------ Input rows
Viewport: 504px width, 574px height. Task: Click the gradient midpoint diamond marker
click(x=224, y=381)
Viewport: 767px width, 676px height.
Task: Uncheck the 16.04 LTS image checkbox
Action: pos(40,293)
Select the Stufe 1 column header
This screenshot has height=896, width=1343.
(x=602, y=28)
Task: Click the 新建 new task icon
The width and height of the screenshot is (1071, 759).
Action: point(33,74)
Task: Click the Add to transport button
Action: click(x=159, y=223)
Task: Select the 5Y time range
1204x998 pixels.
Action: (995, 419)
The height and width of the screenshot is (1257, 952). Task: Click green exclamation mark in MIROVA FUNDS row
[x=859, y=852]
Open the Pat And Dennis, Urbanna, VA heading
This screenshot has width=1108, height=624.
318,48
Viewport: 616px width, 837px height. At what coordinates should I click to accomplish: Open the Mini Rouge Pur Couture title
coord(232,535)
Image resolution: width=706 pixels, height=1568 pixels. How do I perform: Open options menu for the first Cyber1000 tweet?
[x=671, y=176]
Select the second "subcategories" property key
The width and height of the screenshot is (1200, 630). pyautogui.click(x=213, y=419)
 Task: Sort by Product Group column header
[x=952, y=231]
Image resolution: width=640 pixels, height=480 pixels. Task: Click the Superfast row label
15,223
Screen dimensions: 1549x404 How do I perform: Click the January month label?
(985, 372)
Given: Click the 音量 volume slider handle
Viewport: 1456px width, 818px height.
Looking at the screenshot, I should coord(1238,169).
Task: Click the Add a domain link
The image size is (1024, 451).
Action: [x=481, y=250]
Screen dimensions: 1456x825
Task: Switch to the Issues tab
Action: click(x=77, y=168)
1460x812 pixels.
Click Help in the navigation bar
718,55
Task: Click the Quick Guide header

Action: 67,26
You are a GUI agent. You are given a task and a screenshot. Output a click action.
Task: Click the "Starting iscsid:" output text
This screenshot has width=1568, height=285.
------------
▸ **Task objective**:
Put every line of the rows above into a JSON list of strings, one string per line, leaving out blank lines.

▸ **Written solution**:
[
  "Viewport: 504px width, 574px height. Task: Click the gradient midpoint diamond marker",
  "click(x=224, y=381)",
  "Viewport: 767px width, 676px height.",
  "Task: Uncheck the 16.04 LTS image checkbox",
  "Action: pos(40,293)",
  "Select the Stufe 1 column header",
  "This screenshot has height=896, width=1343.",
  "(x=602, y=28)",
  "Task: Click the 新建 new task icon",
  "The width and height of the screenshot is (1071, 759).",
  "Action: point(33,74)",
  "Task: Click the Add to transport button",
  "Action: click(x=159, y=223)",
  "Task: Select the 5Y time range",
  "1204x998 pixels.",
  "Action: (995, 419)",
  "The height and width of the screenshot is (1257, 952). Task: Click green exclamation mark in MIROVA FUNDS row",
  "[x=859, y=852]",
  "Open the Pat And Dennis, Urbanna, VA heading",
  "This screenshot has width=1108, height=624.",
  "318,48",
  "Viewport: 616px width, 837px height. At what coordinates should I click to accomplish: Open the Mini Rouge Pur Couture title",
  "coord(232,535)",
  "Image resolution: width=706 pixels, height=1568 pixels. How do I perform: Open options menu for the first Cyber1000 tweet?",
  "[x=671, y=176]",
  "Select the second \"subcategories\" property key",
  "The width and height of the screenshot is (1200, 630). pyautogui.click(x=213, y=419)",
  " Task: Sort by Product Group column header",
  "[x=952, y=231]",
  "Image resolution: width=640 pixels, height=480 pixels. Task: Click the Superfast row label",
  "15,223",
  "Screen dimensions: 1549x404 How do I perform: Click the January month label?",
  "(985, 372)",
  "Given: Click the 音量 volume slider handle",
  "Viewport: 1456px width, 818px height.",
  "Looking at the screenshot, I should coord(1238,169).",
  "Task: Click the Add a domain link",
  "The image size is (1024, 451).",
  "Action: [x=481, y=250]",
  "Screen dimensions: 1456x825",
  "Task: Switch to the Issues tab",
  "Action: click(x=77, y=168)",
  "1460x812 pixels.",
  "Click Help in the navigation bar",
  "718,55",
  "Task: Click the Quick Guide header",
  "Action: 67,26",
  "You are a GUI agent. You are given a task and a screenshot. Output a click action.",
  "Task: Click the \"Starting iscsid:\" output text",
  "This screenshot has width=1568, height=285."
]